The main tester originally heralds from western Massachusetts, far west of the "Cliff Claven" line. The farther away you get from Boston, residents speak more like we're from Connecticut or upstate New York, rather than the "Cheers" mailman. We have a few linguistic oddities but they're mostly in what we call things, rather than pronunciation.

Whether or not that's unaccented, is for the reader to decide. Listen to the recent episodes of the AppleInsider podcast to make an educated guess, if you're so inclined.

Regardless, in our testing, Google Assistant did far better with speech recognition and parsing what's been said than Siri. Google Assistant fares better with homonyms than the current Siri incarnation does, and Google's product also does far better with acronyms than Apple's implementation.

So far, we've done limited testing with speakers originally from France, the deep U.S. south, and the Philippines with the same results —Siri chokes on acronyms and homonyms more than Google Assistant does.

Recognizing words is only part of the battle. Another front in that fight is what you do with the words. Neither are perfect.







Siri blew the interpretation completely, but even though Google Assistant got the words right, it didn't answer the question properly either.

Follow-up queries to earlier requests are a weird grab bag of what you can or cannot expect a correct response from. Asking who the current U.S. President is will give the right answer, with the follow-up "How tall is he?" bringing up the height on its own.

The query "Who is the CEO of Apple" summons the brief but correct response of Tim Cook. Subsequently asking "When did he become CEO," Google Assistant starts reading from Cook's Wikipedia listing, providing the correct result as well as a link to the page itself.

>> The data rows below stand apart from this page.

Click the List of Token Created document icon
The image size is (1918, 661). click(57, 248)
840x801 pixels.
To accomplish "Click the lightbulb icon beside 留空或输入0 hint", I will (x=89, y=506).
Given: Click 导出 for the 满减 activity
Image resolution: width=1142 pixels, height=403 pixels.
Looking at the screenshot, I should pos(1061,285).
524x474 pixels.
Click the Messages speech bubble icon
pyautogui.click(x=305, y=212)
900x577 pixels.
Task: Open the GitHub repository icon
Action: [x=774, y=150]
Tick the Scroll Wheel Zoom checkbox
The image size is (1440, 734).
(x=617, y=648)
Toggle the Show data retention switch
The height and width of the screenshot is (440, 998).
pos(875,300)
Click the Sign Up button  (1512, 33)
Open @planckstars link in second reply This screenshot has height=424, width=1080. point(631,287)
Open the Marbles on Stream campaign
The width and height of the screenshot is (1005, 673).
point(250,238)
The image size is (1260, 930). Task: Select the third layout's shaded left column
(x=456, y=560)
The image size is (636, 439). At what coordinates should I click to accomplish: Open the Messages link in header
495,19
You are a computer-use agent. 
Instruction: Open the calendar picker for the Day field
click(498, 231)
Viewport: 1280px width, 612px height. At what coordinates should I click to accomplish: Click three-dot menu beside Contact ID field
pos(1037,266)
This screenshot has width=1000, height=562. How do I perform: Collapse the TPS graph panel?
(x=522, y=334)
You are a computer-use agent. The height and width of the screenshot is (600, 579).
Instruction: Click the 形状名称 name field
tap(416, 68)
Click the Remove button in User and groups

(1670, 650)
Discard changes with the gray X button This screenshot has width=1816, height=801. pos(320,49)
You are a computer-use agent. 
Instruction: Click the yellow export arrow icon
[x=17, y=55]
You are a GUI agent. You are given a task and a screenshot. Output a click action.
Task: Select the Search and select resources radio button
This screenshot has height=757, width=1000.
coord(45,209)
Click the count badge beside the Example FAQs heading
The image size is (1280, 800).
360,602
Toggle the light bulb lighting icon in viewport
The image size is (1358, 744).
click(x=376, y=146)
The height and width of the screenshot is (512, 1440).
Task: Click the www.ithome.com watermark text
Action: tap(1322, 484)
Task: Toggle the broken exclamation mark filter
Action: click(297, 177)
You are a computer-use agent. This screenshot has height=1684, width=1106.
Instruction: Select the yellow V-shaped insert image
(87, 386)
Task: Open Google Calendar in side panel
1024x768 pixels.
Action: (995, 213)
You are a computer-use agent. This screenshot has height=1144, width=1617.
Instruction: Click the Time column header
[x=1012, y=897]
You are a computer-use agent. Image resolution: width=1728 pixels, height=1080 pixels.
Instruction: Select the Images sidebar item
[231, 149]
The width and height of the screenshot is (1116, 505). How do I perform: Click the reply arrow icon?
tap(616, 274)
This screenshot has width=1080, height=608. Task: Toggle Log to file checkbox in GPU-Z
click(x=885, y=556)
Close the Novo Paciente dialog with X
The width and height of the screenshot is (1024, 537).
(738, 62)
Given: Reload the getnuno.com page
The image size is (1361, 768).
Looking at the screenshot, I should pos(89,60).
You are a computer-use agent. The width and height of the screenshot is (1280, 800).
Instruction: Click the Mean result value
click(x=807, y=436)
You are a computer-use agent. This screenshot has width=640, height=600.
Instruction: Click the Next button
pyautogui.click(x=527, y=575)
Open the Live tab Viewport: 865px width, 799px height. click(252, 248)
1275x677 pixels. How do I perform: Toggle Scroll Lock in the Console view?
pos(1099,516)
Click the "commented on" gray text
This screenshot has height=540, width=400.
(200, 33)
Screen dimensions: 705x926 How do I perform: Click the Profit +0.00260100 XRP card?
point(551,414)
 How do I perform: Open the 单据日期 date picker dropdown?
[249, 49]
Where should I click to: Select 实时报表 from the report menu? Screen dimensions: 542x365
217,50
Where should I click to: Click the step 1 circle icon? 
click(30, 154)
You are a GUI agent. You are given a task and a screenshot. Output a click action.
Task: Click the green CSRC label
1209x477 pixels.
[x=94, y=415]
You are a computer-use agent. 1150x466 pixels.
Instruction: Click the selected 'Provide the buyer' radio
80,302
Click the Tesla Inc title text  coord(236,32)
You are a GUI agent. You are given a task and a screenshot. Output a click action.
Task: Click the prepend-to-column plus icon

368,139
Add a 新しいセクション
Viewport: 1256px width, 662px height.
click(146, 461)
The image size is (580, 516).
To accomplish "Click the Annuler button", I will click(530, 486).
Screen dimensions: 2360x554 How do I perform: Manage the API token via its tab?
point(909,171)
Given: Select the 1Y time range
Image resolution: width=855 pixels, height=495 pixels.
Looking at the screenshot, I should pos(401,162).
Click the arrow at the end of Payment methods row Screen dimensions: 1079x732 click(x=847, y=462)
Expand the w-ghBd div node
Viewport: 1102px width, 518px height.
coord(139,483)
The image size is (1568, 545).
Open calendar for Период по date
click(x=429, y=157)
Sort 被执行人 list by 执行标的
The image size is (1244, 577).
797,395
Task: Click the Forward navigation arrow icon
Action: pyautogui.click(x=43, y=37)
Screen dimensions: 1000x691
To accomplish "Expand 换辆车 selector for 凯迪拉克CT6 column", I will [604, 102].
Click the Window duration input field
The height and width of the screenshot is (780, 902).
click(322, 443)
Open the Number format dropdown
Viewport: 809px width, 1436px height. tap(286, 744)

Sometimes the responses are unexpectedly odd. Asking "How tall is an adult giraffe" provides two answers, but while the male giraffe height is given as a range, the female giraffe's answer is given as a single height: 4.6 meters.

Asking "how long is a Los Angeles class fast-attack submarine" won't provide a range, but instead will list off some of the vessels, complete with photographs. Asking for the length of a specific submarine provides the measurement.

Even though touted as a feature, Google's conversational-style queries don't fare as well as it could, even if it's properly identified the question at hand.

Practical use, and limitations



Ultimately, whether or not you use Google's Assistant on iOS boils down to three things —how deeply you're already embedded in the Google ecosystem, who you want handling your data including some personal information, and if you can tolerate the Apple-induced limitations that the app has.

Google Assistant leans heavily on your existing Google profile, and all the data its collected on you associated with that account. If you've been avoiding Google so far, Google Assistant isn't a good reason to jump in now.

As with Siri on iOS and macOS, Apple still isn't interested in collating data for sale. The Siri configuration menu has a button that invokes a summary of what Siri collects, what it sends to Apple, and how it is used —there is no such nicety for Google Assistant.

Other specifics like song names, names of photo albums, photo album names, and similar user data points are collated by Siri, but not linked to other data that Apple may have as a result of use of other Apple services. As we mentioned, Google Assistant passes requests for a song selection to Apple Music, it's not clear what Google does with this data.

This probably isn't going to change any time soon. So, at least for now, Siri has an edge over Google Assistant for iOS users.

But, both still have a long way to go.